§ What the task requires
Filter out all lines without the word "Expand" from the data below, please, and copy the rest.
------ Data extracts
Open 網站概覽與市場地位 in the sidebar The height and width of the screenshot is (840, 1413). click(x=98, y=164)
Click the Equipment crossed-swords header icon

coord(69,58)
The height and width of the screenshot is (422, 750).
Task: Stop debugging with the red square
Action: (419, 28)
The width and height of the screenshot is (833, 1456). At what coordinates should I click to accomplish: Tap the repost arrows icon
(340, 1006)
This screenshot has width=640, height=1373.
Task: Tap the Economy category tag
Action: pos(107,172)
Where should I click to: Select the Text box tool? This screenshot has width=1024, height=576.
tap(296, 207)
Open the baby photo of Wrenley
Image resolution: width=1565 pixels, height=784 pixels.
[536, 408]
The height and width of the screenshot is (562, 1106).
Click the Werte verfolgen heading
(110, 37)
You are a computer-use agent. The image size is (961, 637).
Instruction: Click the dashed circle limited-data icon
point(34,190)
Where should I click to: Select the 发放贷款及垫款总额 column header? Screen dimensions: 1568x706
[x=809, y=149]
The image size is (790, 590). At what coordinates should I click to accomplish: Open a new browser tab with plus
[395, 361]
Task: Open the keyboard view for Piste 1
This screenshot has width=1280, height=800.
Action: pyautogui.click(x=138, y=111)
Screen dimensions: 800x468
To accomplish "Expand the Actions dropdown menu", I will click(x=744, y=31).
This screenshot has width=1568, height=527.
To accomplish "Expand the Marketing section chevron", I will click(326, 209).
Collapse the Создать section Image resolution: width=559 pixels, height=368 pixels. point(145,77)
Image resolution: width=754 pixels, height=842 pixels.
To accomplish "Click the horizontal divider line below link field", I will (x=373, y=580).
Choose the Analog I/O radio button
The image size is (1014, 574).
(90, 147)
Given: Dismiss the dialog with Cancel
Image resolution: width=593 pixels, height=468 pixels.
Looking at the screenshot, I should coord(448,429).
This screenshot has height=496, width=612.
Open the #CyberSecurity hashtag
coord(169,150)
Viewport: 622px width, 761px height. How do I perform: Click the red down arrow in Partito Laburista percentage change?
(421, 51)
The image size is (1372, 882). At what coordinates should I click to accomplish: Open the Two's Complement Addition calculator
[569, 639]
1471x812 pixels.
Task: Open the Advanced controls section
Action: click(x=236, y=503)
------------
§ Solution for this exercise
To accomplish "Expand the Actions dropdown menu", I will click(x=744, y=31).
To accomplish "Expand the Marketing section chevron", I will click(326, 209).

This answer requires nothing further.